++++ Extrait à étudier

Alors que penser de Killers of the Flowers Moon ? C'est à nouveau du pur Scorsese. Et une nouvelle fois, on retrouve la durée fleuve de The Irishman mêlé la radicalité du montage lent qu'il avait proposé dans Silence. Son western est rythmé, cadencé comme un éloge funèbre, par deux ou trois notes musiques répétitives. On peut penser un peu à l'approche de L'assassinat de Jesse James par le lâche Robert Ford. Thelma Schoonmaker est une nouvelle fois au sommet de son art. Son rythme nous plonge dans le microcosme floral et poisonneux des Hommes des hautes plaines, pour de bien grandes peines. 

Tous ces individus sont alimentés par la cupidité. Cette dernière est une nouvelle fois au centre des enjeux, mais elle est particulièrement présente dans Le Loup de Wall Street, que le cinéaste démontrait de manière si virtuose, mais aussi si répétitive. On voit ce qui fascine Scorsese dans son sujet : le machiavélisme. Ici c'est l'Homme blanc qui s'empare quoiqu'il en coûte une terre pure et vierge. Sa présence répand la tumeur noire de l'âme humaine : un pétrole maléfique sans foi, ni loi. La géographie du cinéma de Scorsese cartographie ce territoire vierge à la manière d'un Casino, où la roulette du jeu est remplacée par celle du temps. Osage est une oasis de fric, une Suisse en plein milieu des Etats Unis, avec une autorité bien à part et insaisissable comme dans Gangs of New York

Robert De Niro interprète un personnage dense de secrets, toujours impressionnant de sadisme, entre grimage et  retenue, dont lui seul a le secret. Léonardo DiCaprio se glisse à nouveau dans un personnage torturé mais plus "benêt" que d'habitude. Mais comme dans Casino, ce sera le personnage féminin qui ajoute la touche supplémentaire d'un Classique : Lily Gladstone offre de l'émotion et de l'identité à toute la tragédie. Son jeu beaucoup plus naturel et silencieux met en relief le message et l'hommage de Scorsese. 

Comme une revanche de Gangs of New York, Scorsese réussit ici sa fresque historique comme il l'entend. Il a son director's cut, les moyens financiers au service de la sécurité et la maturité de son cinéma. Sans oublier sa confiance sereine de sa documentation scénaristique et son équipe technique (Rodrigo Prieto, toujours parfait). Depuis qu'il a reçu son oscar avec Les Infiltrés, réalisé Silence et, comme il le répète souvent, la fin de sa vie approchant : il nous offre sur un plateau de pétrole son ultime film sur l'Histoire américaine en s'éloignant de New York. Comme l'avait montré Sergio Léone dans sa trilogie Il était une fois, nous avons droit à une peinture de cette Amérique construite d'opportunisme et bâtie sur des meurtres déguisés. Tous les décors sont tapissés de sang qui jaillit et gît à même le sol pour se répandre insidieusement sur les mains, les visages de son peuple impuissant.

Pas d'entre acte non plus. Car pour Scorsese le mal se diffuse comme de l'insuline dans le corps d'une conquête de l'Ouest idéalisée. Cette dernière est irrémédiablement diabétique par tous les excès de l'argent et de la trahison pour contourner les (non) lois.

++++++++
++++ Données d'entrée

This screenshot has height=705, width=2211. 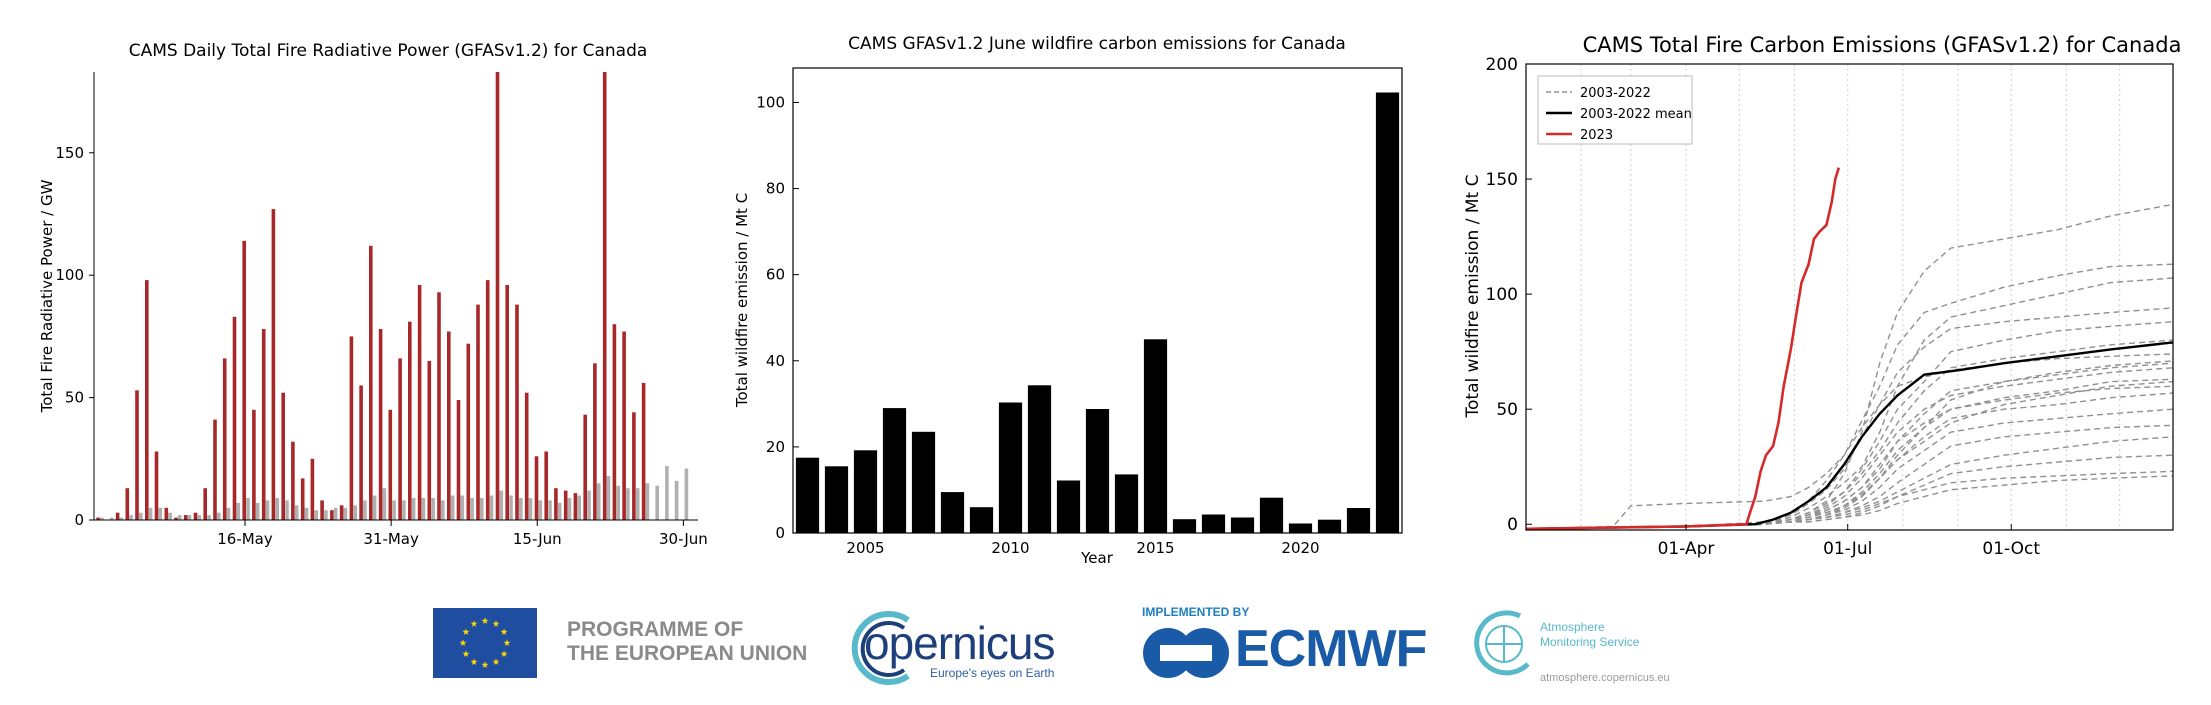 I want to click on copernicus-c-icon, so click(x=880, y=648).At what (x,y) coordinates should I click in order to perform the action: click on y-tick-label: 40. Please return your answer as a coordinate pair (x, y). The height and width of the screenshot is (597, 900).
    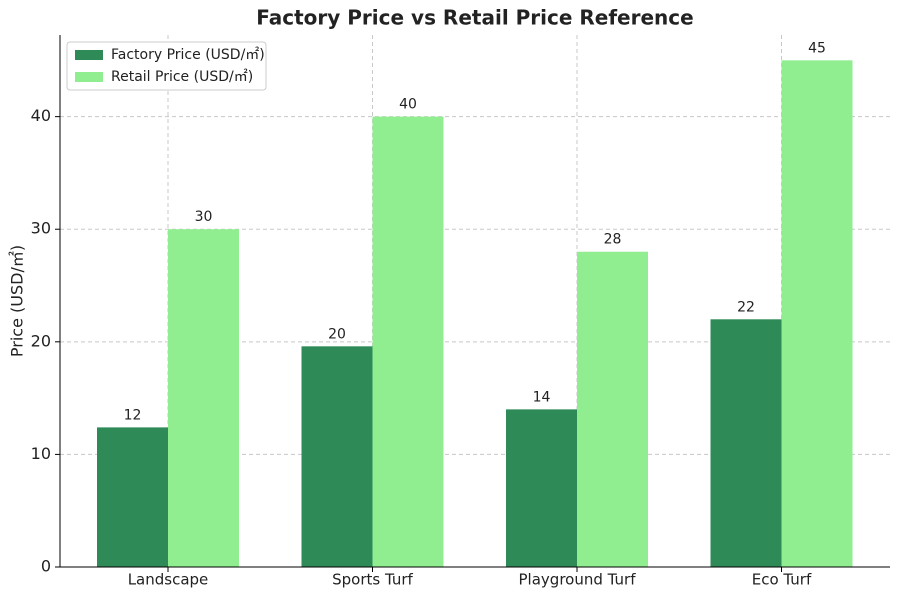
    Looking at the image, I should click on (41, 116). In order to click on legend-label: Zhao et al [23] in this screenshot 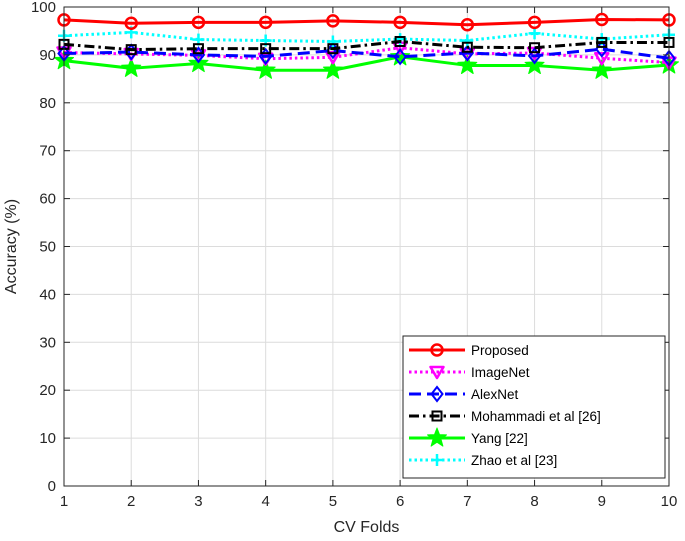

++++++++

» **Exercice**
Recopiez mot pour mot le passage de l'extrait critique allant de « Pas d'entre acte » jusqu'à « les (non) lois. » inclus. Les données n'ont aucun lien avec l'extrait.

» **Réponse**
Pas d'entre acte non plus. Car pour Scorsese le mal se diffuse comme de l'insuline dans le corps d'une conquête de l'Ouest idéalisée. Cette dernière est irrémédiablement diabétique par tous les excès de l'argent et de la trahison pour contourner les (non) lois.